EXTRACTED DATA:
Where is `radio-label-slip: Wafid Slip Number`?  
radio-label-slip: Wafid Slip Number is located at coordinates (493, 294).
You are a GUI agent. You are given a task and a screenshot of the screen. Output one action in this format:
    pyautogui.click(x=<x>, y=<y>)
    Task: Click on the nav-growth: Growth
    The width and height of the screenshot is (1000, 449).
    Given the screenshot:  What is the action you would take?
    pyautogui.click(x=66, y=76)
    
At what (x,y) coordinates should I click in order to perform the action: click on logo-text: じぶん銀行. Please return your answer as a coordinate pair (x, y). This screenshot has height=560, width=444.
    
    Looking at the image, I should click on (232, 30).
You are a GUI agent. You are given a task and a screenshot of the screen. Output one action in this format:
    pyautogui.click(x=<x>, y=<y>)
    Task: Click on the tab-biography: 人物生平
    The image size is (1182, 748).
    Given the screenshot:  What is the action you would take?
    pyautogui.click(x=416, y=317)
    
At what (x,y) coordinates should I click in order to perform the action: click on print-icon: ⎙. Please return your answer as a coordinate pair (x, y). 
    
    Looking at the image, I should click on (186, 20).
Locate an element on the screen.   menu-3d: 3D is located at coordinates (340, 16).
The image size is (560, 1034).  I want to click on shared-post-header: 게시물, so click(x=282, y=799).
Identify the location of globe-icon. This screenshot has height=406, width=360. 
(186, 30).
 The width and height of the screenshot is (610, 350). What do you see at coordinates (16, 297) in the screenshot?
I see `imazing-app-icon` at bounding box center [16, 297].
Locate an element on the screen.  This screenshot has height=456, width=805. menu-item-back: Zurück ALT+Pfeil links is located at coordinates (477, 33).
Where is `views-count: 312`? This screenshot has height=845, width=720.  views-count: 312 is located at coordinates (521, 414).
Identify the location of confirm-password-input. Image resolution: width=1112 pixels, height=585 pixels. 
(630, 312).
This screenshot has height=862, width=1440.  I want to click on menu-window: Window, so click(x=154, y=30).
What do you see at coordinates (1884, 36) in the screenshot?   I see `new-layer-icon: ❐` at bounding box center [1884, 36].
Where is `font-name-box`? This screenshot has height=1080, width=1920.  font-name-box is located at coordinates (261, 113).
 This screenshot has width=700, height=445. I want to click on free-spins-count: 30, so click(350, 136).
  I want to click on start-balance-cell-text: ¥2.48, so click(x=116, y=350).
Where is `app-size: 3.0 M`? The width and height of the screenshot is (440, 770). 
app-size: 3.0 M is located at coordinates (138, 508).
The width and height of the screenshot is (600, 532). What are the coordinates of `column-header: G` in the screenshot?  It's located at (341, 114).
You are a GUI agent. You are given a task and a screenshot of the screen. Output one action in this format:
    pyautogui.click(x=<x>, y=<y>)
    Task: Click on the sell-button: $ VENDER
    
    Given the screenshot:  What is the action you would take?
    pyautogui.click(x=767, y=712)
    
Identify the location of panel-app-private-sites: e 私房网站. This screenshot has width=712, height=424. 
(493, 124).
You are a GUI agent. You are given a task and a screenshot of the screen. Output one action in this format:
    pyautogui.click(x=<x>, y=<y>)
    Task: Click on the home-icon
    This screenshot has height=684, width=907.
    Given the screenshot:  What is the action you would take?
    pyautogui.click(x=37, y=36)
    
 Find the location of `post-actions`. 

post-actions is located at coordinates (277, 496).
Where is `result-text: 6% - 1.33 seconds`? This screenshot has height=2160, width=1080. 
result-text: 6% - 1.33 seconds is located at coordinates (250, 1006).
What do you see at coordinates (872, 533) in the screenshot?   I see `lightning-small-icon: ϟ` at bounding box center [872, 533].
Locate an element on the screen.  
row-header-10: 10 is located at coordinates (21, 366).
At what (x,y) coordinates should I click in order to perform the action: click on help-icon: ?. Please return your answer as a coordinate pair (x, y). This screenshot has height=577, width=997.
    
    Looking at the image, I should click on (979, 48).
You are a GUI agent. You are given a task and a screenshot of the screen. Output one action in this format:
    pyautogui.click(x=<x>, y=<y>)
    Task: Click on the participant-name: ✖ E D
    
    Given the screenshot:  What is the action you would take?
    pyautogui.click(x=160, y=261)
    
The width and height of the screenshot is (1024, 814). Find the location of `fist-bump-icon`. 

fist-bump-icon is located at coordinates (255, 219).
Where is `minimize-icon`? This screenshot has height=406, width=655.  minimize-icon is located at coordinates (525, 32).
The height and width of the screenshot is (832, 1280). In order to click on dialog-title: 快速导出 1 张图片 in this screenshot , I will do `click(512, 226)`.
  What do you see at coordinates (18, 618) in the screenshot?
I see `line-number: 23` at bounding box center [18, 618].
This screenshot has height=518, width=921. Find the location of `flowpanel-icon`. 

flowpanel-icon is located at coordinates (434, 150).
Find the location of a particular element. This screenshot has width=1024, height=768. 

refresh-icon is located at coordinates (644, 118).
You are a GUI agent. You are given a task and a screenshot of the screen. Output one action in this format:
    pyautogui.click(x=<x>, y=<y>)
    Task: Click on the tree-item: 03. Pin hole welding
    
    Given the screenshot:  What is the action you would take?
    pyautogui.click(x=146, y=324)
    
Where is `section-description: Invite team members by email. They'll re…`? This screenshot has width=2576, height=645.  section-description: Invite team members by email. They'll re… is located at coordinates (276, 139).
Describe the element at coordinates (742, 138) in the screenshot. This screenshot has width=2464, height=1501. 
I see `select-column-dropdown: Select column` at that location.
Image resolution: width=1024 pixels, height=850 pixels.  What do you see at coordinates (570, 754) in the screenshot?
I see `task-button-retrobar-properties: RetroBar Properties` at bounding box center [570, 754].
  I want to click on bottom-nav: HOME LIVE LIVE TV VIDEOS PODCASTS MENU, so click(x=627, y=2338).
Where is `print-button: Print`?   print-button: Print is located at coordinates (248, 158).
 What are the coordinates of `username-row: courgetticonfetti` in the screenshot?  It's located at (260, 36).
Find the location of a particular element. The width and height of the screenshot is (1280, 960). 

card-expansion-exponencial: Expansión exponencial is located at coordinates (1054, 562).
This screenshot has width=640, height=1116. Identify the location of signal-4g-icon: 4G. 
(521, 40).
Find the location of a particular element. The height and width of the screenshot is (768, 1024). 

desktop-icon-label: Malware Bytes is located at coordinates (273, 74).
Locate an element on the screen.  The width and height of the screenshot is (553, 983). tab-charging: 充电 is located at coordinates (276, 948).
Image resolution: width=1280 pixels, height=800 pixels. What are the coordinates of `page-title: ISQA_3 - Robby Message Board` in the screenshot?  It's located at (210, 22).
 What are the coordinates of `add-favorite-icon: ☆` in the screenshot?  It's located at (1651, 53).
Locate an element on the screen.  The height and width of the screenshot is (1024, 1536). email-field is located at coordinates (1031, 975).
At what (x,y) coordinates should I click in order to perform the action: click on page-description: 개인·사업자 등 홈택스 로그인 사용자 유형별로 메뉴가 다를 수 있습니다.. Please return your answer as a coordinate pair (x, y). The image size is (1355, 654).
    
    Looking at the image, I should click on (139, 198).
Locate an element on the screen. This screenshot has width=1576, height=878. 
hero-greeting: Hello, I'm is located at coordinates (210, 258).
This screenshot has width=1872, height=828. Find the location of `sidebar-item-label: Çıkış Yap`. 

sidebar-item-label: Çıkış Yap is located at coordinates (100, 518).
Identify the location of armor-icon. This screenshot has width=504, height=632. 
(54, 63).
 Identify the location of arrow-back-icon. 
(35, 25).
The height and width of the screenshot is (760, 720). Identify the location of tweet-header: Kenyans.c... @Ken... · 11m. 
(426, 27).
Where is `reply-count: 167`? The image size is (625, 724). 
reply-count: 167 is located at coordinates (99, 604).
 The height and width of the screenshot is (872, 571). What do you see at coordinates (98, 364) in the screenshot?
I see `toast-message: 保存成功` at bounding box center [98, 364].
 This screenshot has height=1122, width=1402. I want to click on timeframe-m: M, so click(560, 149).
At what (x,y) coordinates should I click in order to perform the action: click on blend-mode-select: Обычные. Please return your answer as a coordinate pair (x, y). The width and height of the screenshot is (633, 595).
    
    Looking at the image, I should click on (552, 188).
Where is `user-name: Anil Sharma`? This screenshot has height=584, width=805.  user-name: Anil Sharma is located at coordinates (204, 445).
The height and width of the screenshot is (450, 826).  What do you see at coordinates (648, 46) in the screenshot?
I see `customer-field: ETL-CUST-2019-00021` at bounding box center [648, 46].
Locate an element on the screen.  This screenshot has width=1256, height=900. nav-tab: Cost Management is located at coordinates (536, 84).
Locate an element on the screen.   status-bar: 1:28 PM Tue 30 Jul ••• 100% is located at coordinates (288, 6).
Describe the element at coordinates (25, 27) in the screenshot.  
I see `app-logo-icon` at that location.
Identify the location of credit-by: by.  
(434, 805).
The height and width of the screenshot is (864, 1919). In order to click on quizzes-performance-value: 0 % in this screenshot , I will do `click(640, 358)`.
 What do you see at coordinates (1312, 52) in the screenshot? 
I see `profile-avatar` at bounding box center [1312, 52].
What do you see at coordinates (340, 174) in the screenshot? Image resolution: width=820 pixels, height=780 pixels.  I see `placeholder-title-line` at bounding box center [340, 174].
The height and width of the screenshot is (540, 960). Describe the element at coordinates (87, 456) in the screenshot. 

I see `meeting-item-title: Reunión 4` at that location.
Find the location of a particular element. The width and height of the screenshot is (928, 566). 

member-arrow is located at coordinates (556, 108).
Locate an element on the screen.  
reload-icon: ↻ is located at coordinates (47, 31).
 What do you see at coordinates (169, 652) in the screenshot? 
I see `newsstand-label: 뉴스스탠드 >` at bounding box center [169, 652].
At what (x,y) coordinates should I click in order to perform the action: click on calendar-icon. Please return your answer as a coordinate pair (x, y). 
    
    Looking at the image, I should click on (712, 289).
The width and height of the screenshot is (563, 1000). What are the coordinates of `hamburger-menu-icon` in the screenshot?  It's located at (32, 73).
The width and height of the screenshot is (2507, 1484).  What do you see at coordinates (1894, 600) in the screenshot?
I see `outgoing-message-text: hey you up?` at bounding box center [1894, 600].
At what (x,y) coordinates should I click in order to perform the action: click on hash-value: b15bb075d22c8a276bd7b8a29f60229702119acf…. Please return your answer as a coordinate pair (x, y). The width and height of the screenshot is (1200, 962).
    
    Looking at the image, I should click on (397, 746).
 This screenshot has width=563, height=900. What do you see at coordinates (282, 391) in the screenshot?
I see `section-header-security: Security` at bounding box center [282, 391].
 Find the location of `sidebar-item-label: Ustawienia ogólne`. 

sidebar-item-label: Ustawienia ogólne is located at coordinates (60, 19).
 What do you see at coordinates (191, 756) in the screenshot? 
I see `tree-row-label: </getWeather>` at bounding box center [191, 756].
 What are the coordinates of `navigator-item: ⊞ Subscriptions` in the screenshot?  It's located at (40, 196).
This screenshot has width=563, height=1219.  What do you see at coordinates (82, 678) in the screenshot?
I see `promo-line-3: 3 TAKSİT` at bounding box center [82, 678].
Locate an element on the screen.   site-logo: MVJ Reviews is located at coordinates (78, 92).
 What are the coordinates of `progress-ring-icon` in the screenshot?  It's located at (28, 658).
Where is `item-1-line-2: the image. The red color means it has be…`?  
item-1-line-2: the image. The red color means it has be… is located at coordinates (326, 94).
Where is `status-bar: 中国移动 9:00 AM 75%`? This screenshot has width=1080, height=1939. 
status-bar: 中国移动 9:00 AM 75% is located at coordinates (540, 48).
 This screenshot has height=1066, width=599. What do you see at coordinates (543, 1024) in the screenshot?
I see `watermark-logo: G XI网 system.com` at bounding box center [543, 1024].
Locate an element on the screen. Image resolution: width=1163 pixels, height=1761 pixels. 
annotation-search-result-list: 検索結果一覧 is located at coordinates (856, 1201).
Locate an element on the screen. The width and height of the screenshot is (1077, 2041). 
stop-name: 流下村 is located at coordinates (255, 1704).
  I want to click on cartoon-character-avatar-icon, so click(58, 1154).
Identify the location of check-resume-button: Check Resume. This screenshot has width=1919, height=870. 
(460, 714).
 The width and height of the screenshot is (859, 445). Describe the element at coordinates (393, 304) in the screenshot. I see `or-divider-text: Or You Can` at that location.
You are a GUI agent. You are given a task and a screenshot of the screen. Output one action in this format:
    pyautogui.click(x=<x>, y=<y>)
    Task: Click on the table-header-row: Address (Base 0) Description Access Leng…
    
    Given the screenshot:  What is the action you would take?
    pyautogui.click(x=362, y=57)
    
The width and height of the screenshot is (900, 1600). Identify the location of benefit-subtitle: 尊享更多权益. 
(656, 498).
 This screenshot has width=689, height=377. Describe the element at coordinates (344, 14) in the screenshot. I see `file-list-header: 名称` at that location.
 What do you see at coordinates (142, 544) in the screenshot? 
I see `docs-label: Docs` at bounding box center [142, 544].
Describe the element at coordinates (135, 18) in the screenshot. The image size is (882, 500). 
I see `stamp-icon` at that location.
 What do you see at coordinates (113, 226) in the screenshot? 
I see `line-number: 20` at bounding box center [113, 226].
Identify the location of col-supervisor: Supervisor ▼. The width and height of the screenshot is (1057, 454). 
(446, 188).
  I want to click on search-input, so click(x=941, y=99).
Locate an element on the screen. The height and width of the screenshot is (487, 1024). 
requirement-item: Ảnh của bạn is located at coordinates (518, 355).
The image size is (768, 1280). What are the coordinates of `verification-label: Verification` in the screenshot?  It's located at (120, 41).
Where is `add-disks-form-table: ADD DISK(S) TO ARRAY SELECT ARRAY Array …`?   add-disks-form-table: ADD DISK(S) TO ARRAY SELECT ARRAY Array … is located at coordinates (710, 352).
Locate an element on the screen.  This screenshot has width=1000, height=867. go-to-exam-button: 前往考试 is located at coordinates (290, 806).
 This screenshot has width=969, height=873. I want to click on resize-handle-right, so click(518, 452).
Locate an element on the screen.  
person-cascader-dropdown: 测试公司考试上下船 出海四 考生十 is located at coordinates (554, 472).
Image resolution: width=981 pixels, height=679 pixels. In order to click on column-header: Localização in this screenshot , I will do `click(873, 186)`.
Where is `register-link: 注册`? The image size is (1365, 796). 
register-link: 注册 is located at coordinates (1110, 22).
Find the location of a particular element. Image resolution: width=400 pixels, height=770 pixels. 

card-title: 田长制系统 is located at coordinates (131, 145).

WHAT NEEDS TO BE DONE:
Count the lines in the material above that contain the string "color".

ANSWER BELOW:
2